Though I did voice that response a few times throughout the summer, people did not seem to care much about it. Most people would not pay too much attention to the response. The interns were right in that if you are already there, it doesn’t matter where you went to school. However, backtracking a few months, to the job search itself, it mattered a lot.

Top firms in New York recruit from the Ivy’s and a few large prestigious schools that signal the desired talent. I found this to be frustrating at first, but extremely enlightening by the end of my New York summer.

The first positive realization I had luckily early on, was that although the big players don’t recruit at Furman, they are very open, if we are willing and enterprising enough to come to them. The barrier is tall, but it is not stubborn intractability, but rather a lack of awareness and time that incites firms to only take Ivy students. Once they realize that a Furman student is a great candidate, they become eager to take you.

I think I have been able to overcome this barrier both due to my early awareness of it and more obviously, through the Furman Metropolitan Fellowship. The FMF members, who had shared those frustrating moments of finding a path for themselves after their college careers, recognized that barrier had not shrunk since they made it to New York. They recognized that the best way to overcome that barrier was to help build a bridge between Furman and New York City. Thanks to their endless help and generosity, Sarah Saba and I were given the chance to help work on that bridge. The diligence of FMF and our desire to take part in the world’s most competitive city, allowed Sarah and I to land our top choice summer internships in New York, and work toward the next step in our careers.

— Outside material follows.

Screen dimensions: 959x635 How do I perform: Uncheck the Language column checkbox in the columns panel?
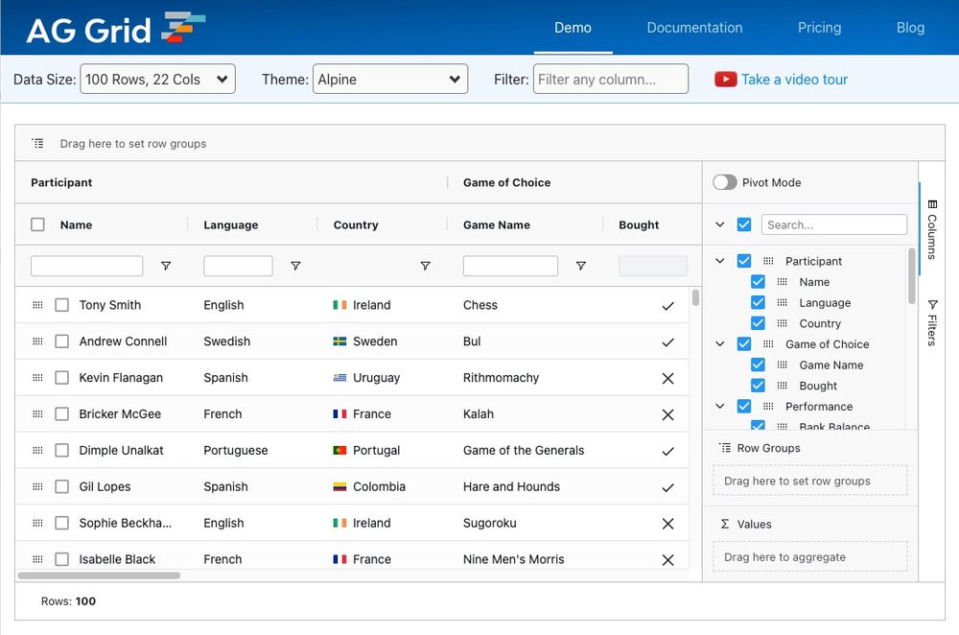coord(758,302)
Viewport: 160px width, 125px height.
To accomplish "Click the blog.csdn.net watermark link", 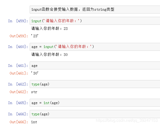I will click(127, 120).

If Furman’s name carries little weight in this city, it is up to us to build it up. In the eyes of most people I met, I was Furman. It was empowering to be a one of the few Paladin representatives in the city. In a way, every interaction I had would either strengthen or rust the steel on the bridge. I was constantly making impressions of both of myself and Furman as an institution.

FMF, as well as I, strongly believe that Furman students are a great product, all we have to do is to show it to the world, and what better place to do that, than in the Big Apple. I am thrilled for what is to come—hopefully moving to New York City and contributing to the construction of that bridge—and making Furman a “signal” of success.